§ **GIVEN INSTRUCTION**:
Please change "dropdown" to "drop-down" everywhere it occurs in the items below, leaving every other part of the lines unchanged.

§ **Item position entries**:
================================

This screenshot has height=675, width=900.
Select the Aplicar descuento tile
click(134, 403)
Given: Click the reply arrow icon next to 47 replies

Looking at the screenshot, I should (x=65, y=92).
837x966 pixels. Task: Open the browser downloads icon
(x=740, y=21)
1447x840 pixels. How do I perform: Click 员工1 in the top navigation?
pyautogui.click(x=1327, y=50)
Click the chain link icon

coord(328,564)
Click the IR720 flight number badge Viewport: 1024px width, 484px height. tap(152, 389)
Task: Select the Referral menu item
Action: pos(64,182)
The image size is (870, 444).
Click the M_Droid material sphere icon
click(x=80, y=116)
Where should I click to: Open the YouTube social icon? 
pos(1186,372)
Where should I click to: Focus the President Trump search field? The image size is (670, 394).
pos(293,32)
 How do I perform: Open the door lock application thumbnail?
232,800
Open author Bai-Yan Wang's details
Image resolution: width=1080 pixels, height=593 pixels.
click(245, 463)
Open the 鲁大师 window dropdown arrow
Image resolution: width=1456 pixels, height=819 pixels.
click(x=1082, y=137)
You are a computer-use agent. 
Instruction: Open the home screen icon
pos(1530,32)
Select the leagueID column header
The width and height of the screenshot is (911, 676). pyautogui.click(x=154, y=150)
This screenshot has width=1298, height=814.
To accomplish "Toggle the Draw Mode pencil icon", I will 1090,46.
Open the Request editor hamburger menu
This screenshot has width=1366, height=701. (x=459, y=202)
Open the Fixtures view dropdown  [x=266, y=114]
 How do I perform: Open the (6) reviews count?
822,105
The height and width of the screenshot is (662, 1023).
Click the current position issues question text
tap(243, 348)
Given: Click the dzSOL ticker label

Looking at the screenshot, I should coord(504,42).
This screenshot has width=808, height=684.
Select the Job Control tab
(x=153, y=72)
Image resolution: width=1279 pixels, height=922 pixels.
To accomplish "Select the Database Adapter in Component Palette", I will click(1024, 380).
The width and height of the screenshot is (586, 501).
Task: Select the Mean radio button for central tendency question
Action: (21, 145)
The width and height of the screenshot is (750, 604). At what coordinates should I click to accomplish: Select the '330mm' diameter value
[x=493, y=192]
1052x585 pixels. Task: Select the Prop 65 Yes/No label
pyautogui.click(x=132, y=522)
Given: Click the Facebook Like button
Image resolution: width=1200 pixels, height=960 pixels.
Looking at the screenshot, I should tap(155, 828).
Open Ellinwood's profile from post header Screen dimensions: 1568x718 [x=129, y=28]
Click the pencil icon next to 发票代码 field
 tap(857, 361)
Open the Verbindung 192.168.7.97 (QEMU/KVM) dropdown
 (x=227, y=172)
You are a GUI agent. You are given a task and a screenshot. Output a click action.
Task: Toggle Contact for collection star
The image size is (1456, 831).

================================

§ **FULL SOLUTION**:
This screenshot has height=675, width=900.
Select the Aplicar descuento tile
click(134, 403)
Given: Click the reply arrow icon next to 47 replies

Looking at the screenshot, I should (x=65, y=92).
837x966 pixels. Task: Open the browser downloads icon
(x=740, y=21)
1447x840 pixels. How do I perform: Click 员工1 in the top navigation?
pyautogui.click(x=1327, y=50)
Click the chain link icon

coord(328,564)
Click the IR720 flight number badge Viewport: 1024px width, 484px height. tap(152, 389)
Task: Select the Referral menu item
Action: pos(64,182)
The image size is (870, 444).
Click the M_Droid material sphere icon
click(x=80, y=116)
Where should I click to: Open the YouTube social icon? 
pos(1186,372)
Where should I click to: Focus the President Trump search field? The image size is (670, 394).
pos(293,32)
 How do I perform: Open the door lock application thumbnail?
232,800
Open author Bai-Yan Wang's details
Image resolution: width=1080 pixels, height=593 pixels.
click(245, 463)
Open the 鲁大师 window drop-down arrow
Image resolution: width=1456 pixels, height=819 pixels.
click(x=1082, y=137)
You are a computer-use agent. 
Instruction: Open the home screen icon
pos(1530,32)
Select the leagueID column header
The width and height of the screenshot is (911, 676). pyautogui.click(x=154, y=150)
This screenshot has width=1298, height=814.
To accomplish "Toggle the Draw Mode pencil icon", I will 1090,46.
Open the Request editor hamburger menu
This screenshot has width=1366, height=701. (x=459, y=202)
Open the Fixtures view drop-down  [x=266, y=114]
 How do I perform: Open the (6) reviews count?
822,105
The height and width of the screenshot is (662, 1023).
Click the current position issues question text
tap(243, 348)
Given: Click the dzSOL ticker label

Looking at the screenshot, I should coord(504,42).
This screenshot has width=808, height=684.
Select the Job Control tab
(x=153, y=72)
Image resolution: width=1279 pixels, height=922 pixels.
To accomplish "Select the Database Adapter in Component Palette", I will click(1024, 380).
The width and height of the screenshot is (586, 501).
Task: Select the Mean radio button for central tendency question
Action: (21, 145)
The width and height of the screenshot is (750, 604). At what coordinates should I click to accomplish: Select the '330mm' diameter value
[x=493, y=192]
1052x585 pixels. Task: Select the Prop 65 Yes/No label
pyautogui.click(x=132, y=522)
Given: Click the Facebook Like button
Image resolution: width=1200 pixels, height=960 pixels.
Looking at the screenshot, I should tap(155, 828).
Open Ellinwood's profile from post header Screen dimensions: 1568x718 [x=129, y=28]
Click the pencil icon next to 发票代码 field
 tap(857, 361)
Open the Verbindung 192.168.7.97 (QEMU/KVM) drop-down
 (x=227, y=172)
You are a GUI agent. You are given a task and a screenshot. Output a click action.
Task: Toggle Contact for collection star
The image size is (1456, 831).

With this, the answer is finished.